Cradle of liberty, cradle of craft

Doug Bucci
Doug Bucci was raised in Mount Holly, New Jersey, where he used the materials in his grandfather's metal shop to make the sorts of weapons found in a boy's fantasy.12 Growing up across the river from Philadelphia, he treated the Philadelphia Museum of Art as his personal playground. At the University of the Arts he initially studied painting but was lured away by the attractions of jewelry and metalsmithing. He continued his studies at the Tyler School of Art, from which he received an MFA in 1998.

Doug Bucci (1971-) in the classroom as a visiting artist at Ferris State University, Grand Rapids, Michigan, 2012. Photograph by Phil Renato.

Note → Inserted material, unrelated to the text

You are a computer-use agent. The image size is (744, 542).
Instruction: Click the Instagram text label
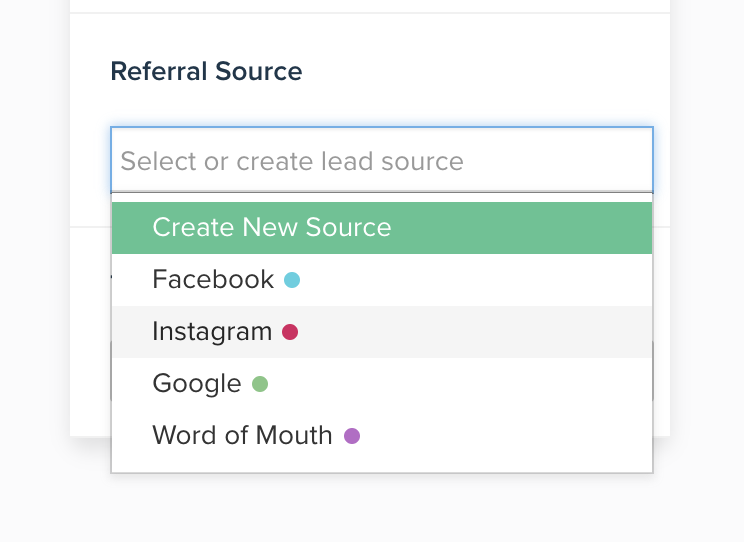point(212,332)
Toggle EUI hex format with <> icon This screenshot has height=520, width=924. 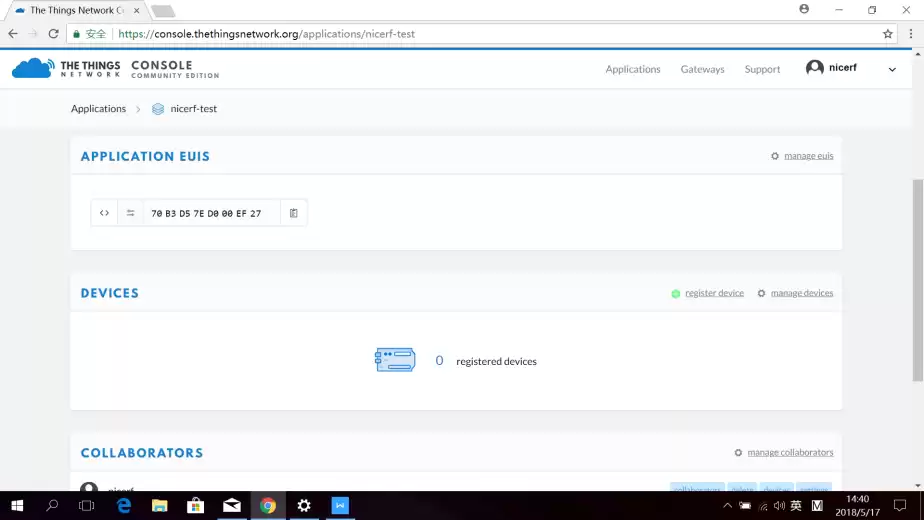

As a young maker, Bucci was passionate about the work of two Bay Area funk jewelry makers, Ken Cory (1943-1994) and Don Thompkins (1933-1982). In the summer of 2000, as he was doing some reading about Cory and Thompkins, he learned that they were both diabetic and that both had succumbed to the disease. This struck home for Bucci, also a diabetic, and prompted him to address the disease in his work. "I am a diabetic, an educator and an artist. I work in the medium of jewelry. I can always escape from teaching or making, but what I could not escape was the reality of what I was and that it defined me," he says.

Islet/White neckpiece by Bucci, 2012. Selective laser sintering (glass-filled nylon) and silver; length 20 inches. Philadelphia Museum of Art, purchased with funds contributed by the Young Friends of the Philadelphia Museum of Art.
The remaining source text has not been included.